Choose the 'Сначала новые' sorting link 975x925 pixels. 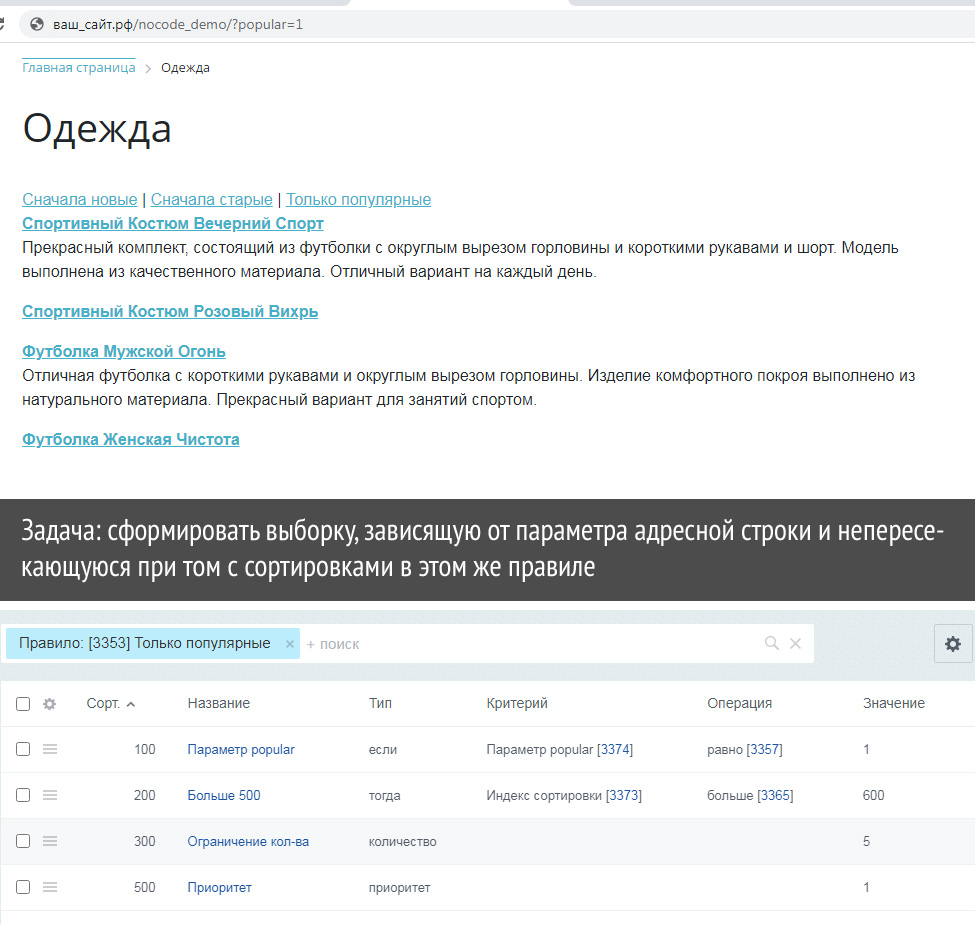[80, 200]
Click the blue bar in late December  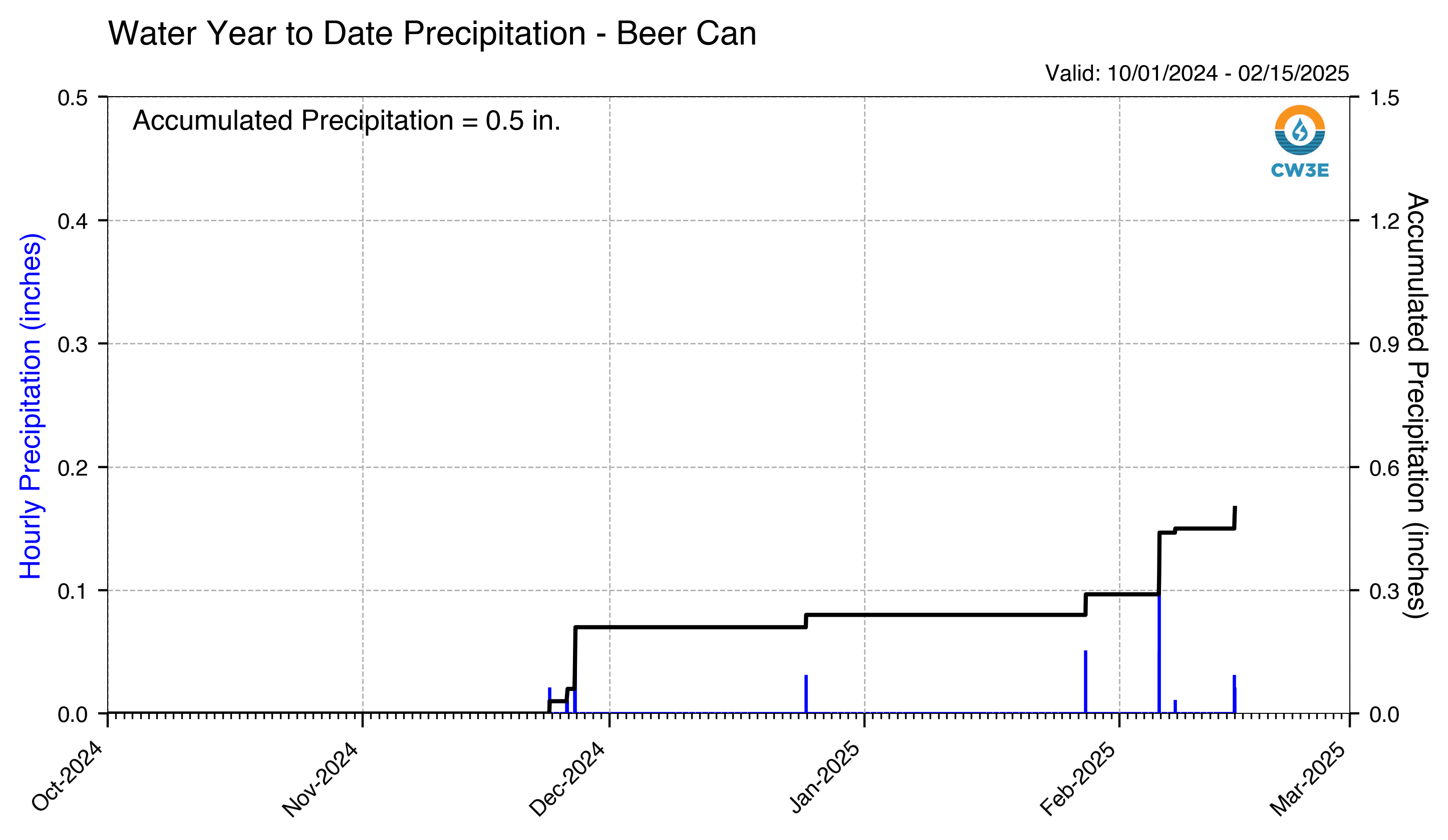pos(806,694)
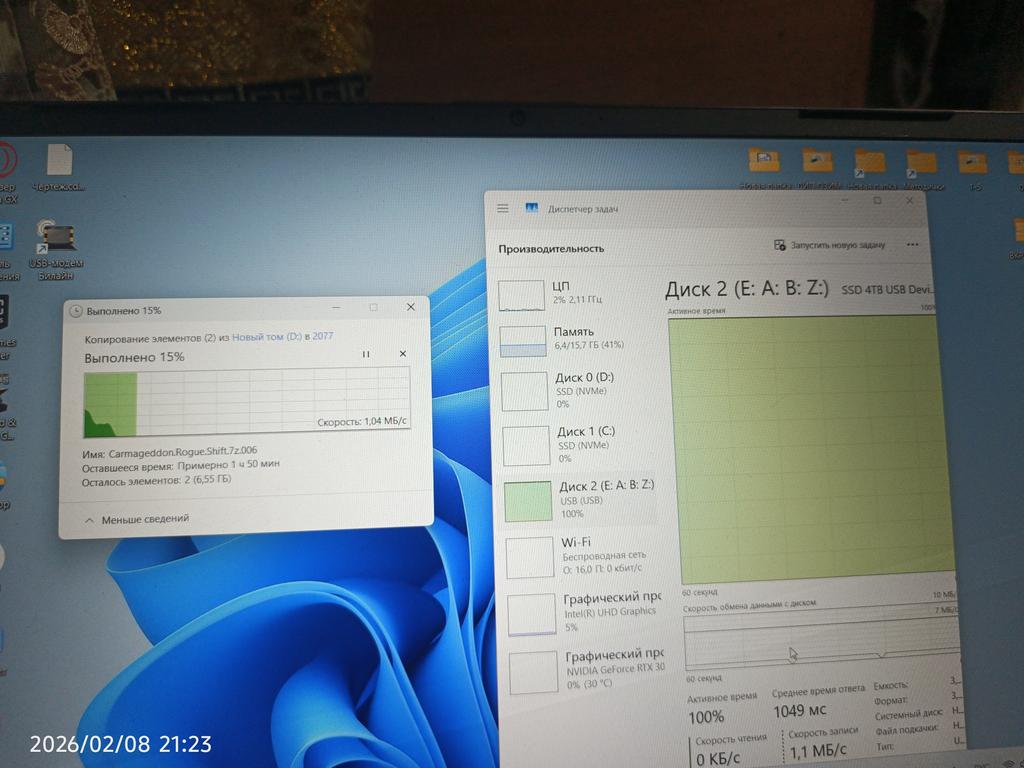The width and height of the screenshot is (1024, 768).
Task: Maximize the Task Manager window
Action: (x=877, y=201)
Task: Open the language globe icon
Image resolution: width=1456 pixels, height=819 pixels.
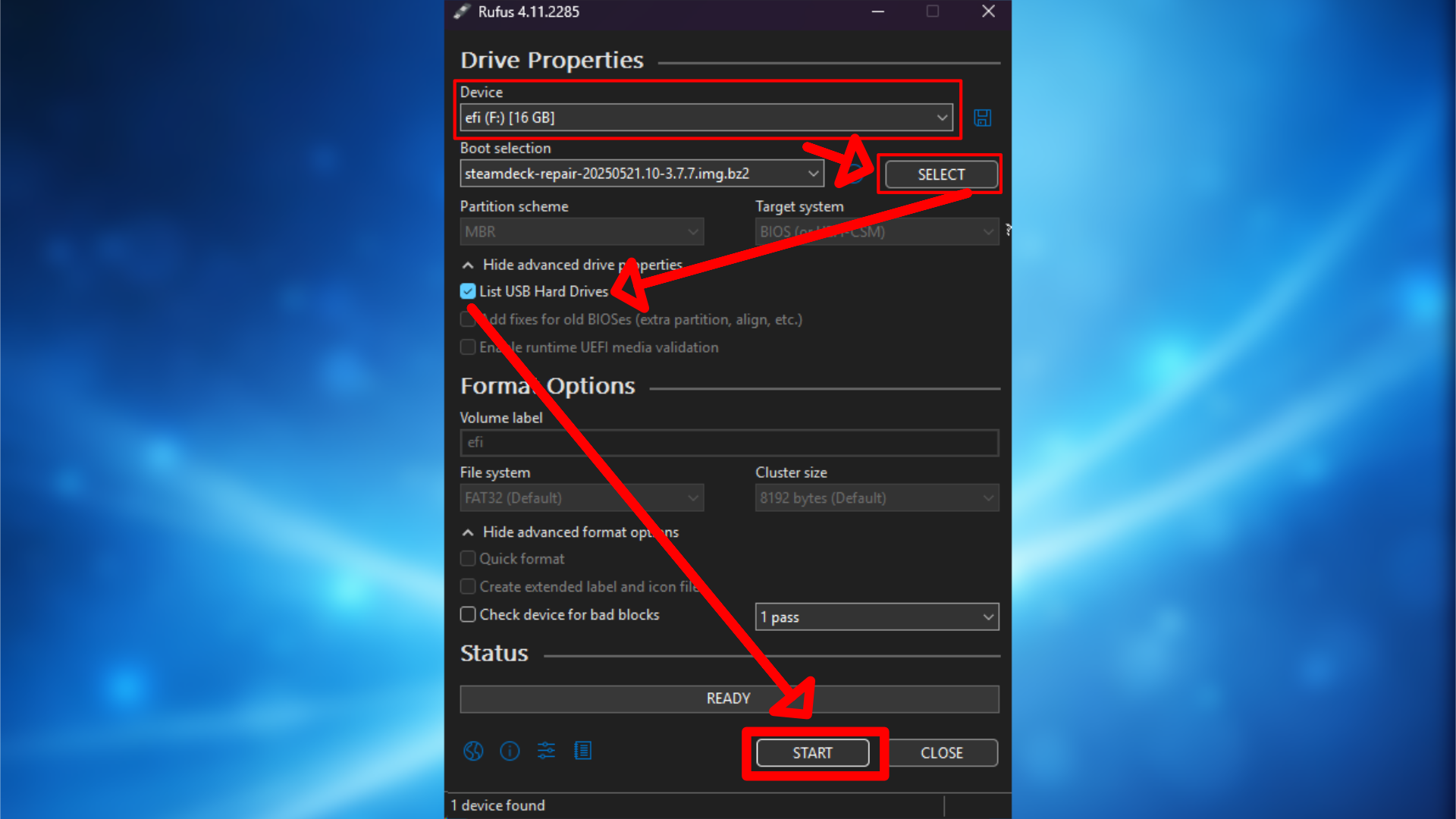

Goal:
Format the data from the line containing "Task: Open the language globe icon" through the end of the data as a JSON list of strings, one string per line, with blank lines and pictures omitted.

Output:
[
  "Task: Open the language globe icon",
  "Image resolution: width=1456 pixels, height=819 pixels."
]